Ci sono “errori madornali” nella sentenza del Tribunale di Vicenza, che a gennaio aveva dichiarato l’insolvenza della Banca Popolare di Vicenza, e lacune nella perizia tecnica affidata dai giudici. È quanto sostiene la difesa dell’ex presidente dell’istituto di credito, Gianni Zonin, nel ricorso presentato alla Corte d’appello di Venezia contro la sentenza che aveva dichiarato la Popolare di Vicenza, al momento della liquidazione, insolvente per 3,3 miliardi di euro.

Una decisione, quella presa dal del giudice Giuseppe Limitone lo scorso gennaio, destinata a segnare una svolta sul fronte giudiziario per il dissesto che ha causato la perdita dei risparmi per decine di migliaia di azionisti di PopVicenza, il cui ex presidente Zonin è attualmente sotto processo assieme ad alcuni amministratori. La questione dell’insolvenza della banca, che si trova in regime di liquidazione coatta amministrativa, apre infatti al rischio che agli imputati possa essere contestata la bancarotta fraudolenta.

Per gli avvocati di Zonin – riportano i quotidiani locali – i giudici si sarebbero accontentati di “congetture” per dichiarare accertata l’insolvenza della popolare. La dichiarazione d’insolvenza deve invece, a loro avviso, essere assunta su “fatti certi e inoppugnabili” e non su “atteggiamenti emozionali o valutazioni soggettive”. Secondo le dichiarazioni del collegio degli esperti e il parere di Banca d’Italia, riportano i legali di Zonin, il patrimonio netto contabile di Bpvi al 25 giugno 2017 sarebbe stato pari a 2 miliardi circa.

Il giudice Limitone ha basato la propria sentenza sulla relazione dei consulenti, il professor Bruno Inzitari e il professor Luciano Matteo Quattrocchio. Secondo gli esperti, quando nel giugno di due anni fa l’allora ministro dell’Economia e delle Finanze, Pier Carlo Padoan, aveva disposto la liquidazione coatta amministrativa di PopVicenza, i conti presentavano uno “sbilanciamento notevolissimo”, tale da poter definire “la condizione di deficit di liquidità (endogena), attuale e prospettica, di natura irreversibile”. In quel momento l’istituto di credito vicentino non era più in possesso delle “necessarie condizioni di liquidità e di credito per l’esercizio dell’attività bancaria”, considerando che la Banca centrale europea due giorni prima aveva definito Popolare Vicenza “prossima al dissesto”.

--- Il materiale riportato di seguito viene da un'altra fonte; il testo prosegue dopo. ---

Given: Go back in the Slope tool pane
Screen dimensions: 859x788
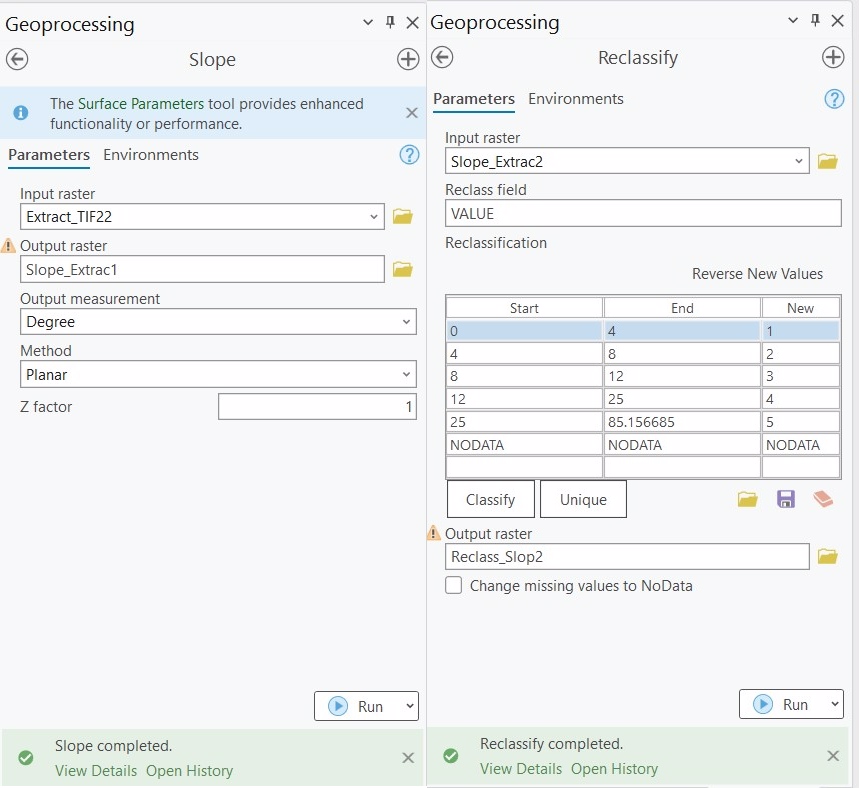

In quel momento – la tesi è sostenuta anche dai consulenti della Procura, Giovanni Petrella e Andrea Resti – alla banca restava un patrimonio netto di 2 miliardi di euro, insufficiente per garantire la liquidità per un insolvenza quantificata in 3,7 miliardi e comprensiva del contributo statale a Banca Intesa per 2,5 miliardi necessario per il salvataggio. Ma quello fu solo il momento terminale. Già nel dicembre 2016 le condizioni di liquidità e di credito erano, secondo il giudice, “fortemente compromesse”. Era quella l’epoca in cui PopVicenza chiese la prima garanzia statale a emettere obbligazioni. Ma l’irreversibilità dell’insolvenza si sarebbe manifestata il 23 giugno 2017, data a cui va ancorato il calcolo del valore degli asset rimasti.

Sulla base della dichiarazione di insolvenza, i sostituti procuratori vicentini Luigi Salvadori Gianni Pipeschi, titolari dell’inchiesta per aggiotaggio ostacolo alla Vigilanza a carico di sei imputati (oltre alla banca in proprio), possono far virare le indagini verso la bancarotta. Il reato è più grave del semplice aggiotaggio e quindi i termini della prescrizione si allungano per il processo che ha già visto la celebrazione di alcune udienze.